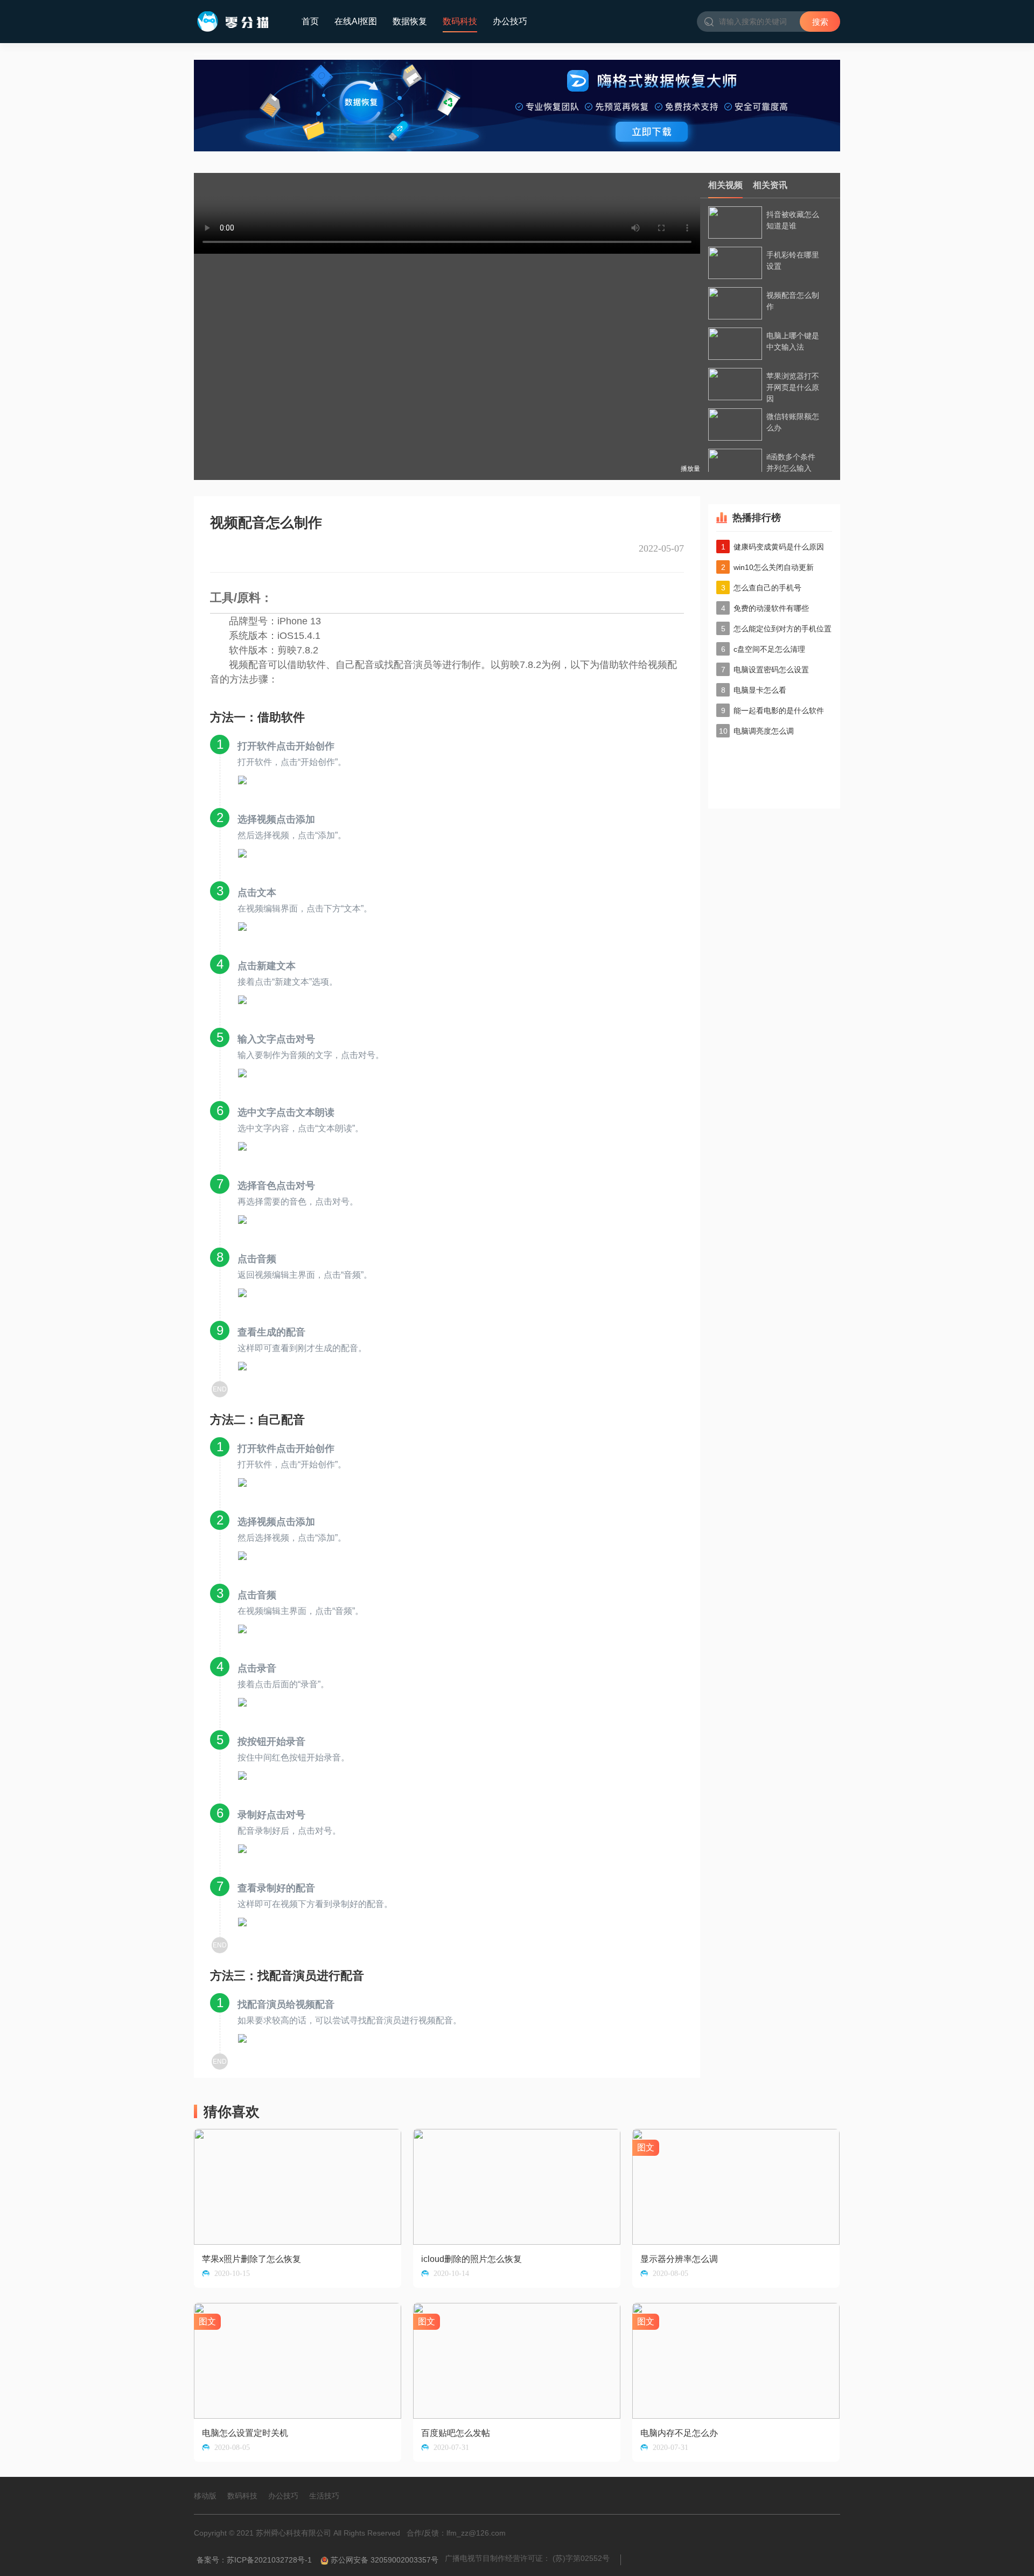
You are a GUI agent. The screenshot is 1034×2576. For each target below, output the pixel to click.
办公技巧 (510, 21)
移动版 (205, 2496)
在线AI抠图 (355, 21)
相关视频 (725, 185)
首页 (310, 21)
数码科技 (460, 21)
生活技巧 (324, 2496)
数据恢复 (410, 21)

------------------------------------------------------------------------

**Task objective**
Leaving the pictures out, output the material exactly as it appears.

**Solution to the problem**
You are a GUI agent. The screenshot is 1034×2576. For each target below, output the pixel to click.
办公技巧 (510, 21)
移动版 (205, 2496)
在线AI抠图 (355, 21)
相关视频 (725, 185)
首页 (310, 21)
数码科技 (460, 21)
生活技巧 (324, 2496)
数据恢复 (410, 21)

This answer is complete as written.